COLLEGE STATION, Texas — Conditions are drying around much of Texas, and forecasts are calling for winter weather to be warmer and drier than average.
Commodity producers in much of the state, including the High Plains, experienced a banner year in 2021 due to high commodity prices and above-average precipitation that started in May and delivered timely moisture throughout the growing season.
But soil moisture levels are declining in parts of the state, and the 2022 growing season could hinge on winter weather replenishing topsoil and subsoils or another round of timely summer rains to save the day.
Jourdan Bell, Ph.D., Texas A&M AgriLife Extension Service agronomist, Amarillo, said drought conditions are expanding throughout the High Plains. The region has not received significant precipitation since September while above-average temperatures were exacerbating soil moisture level declines.

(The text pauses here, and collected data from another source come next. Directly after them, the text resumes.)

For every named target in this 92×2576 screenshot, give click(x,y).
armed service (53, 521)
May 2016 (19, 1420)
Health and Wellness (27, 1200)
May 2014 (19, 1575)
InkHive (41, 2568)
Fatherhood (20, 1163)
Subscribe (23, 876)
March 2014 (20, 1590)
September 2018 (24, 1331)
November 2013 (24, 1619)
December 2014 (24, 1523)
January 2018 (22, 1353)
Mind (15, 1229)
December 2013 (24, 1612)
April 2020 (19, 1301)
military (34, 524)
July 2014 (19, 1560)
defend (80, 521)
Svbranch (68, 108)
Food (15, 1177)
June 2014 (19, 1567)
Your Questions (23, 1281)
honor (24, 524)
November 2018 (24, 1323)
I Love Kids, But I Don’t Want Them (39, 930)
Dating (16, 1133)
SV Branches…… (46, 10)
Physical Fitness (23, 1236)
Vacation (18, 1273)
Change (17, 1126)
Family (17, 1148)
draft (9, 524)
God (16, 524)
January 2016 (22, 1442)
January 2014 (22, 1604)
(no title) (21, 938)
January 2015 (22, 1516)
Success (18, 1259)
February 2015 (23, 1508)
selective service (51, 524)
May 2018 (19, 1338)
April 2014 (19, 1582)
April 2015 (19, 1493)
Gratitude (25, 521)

The U.S. Drought Monitor shows most of the High Plains, West Texas and East Texas are in extreme drought to abnormally dry. West Central, Central and Coastal parts of the state are not experiencing drought, according to the monitor.
A strong La Niña weather pattern is expected this winter, which often means less rainfall and warmer temperatures for the Southwest, including much of Texas.
“Soil moisture indexes are drying out and that is definitely a concern moving into winter and spring,” Bell said. “We are continuing to hear weather conditions are expected to be warmer and drier than average, and so moisture could be a challenge for producers looking to make 2022 cropping decisions.”
Winter weather typically dry for Texas Plains
Bell said producers in the High Plains are making serious evaluations of input costs due to high fertilizer prices and pesticide shortages despite strong commodity prices. But much of the planting decisions will be based on precipitation received between now and planting and how well soil moisture indexes might support crops through moderate drought conditions.
But winter is typically a dry period for the High Plains region, Bell said. Much of the restorative rainfall events historically occur during monsoon season in late summer through September.
The region does typically pick up some winter moisture from snowfall, Bell said. While snow represents important moisture and an insulator against extreme cold for soils and winter crops like wheat and oats, it only delivers a fraction of rainfall’s liquid equivalent.
“A few inches of moisture are important when you are in a 16-24-inch rain zone like the High Plains, but we need rainfall to help reduce the deficit and improve the overall topsoil and subsoil moisture index,” she said.
Plan for the worst, hope for the best
Bell said producers should expect to be increasingly dependent on timely rains if local and regional groundwater capacities continue to decline. The ability to meet crop moisture requirements directly impacts yield potential.
Timely in-season rains in the High Plains between May and September helped bridge the soil moisture deficit during the 2021 growing season, Bell said. The region received 10-12 inches of rainfall during the growing season, which effectively supplemented crop moisture requirements for producers with limited irrigation capacity.
The timely rains resulted in better-than-average yields for many regional corn, sorghum and cotton producers, she said. Better-than-expected yields amid higher prices at market made 2021 a good production year.
But Bell said producers should continue to plan for the worst and hope for the best when it comes to soil moisture availability. Competitive prices for more drought tolerant crops like cotton and sorghum will likely weigh into cropping decisions if moisture doesn’t improve soil moisture indexes.
“Generally, farmers have a positive, hopeful outlook when it comes to planting,” she said. “Last year many producers were reconsidering whether they would plant corn, but then rains came in May, so they planted hoping for more and they got it. Timely in-season rains and moderate temperatures led to very good corn yields. It worked out perfectly, but then there are years where it does not.”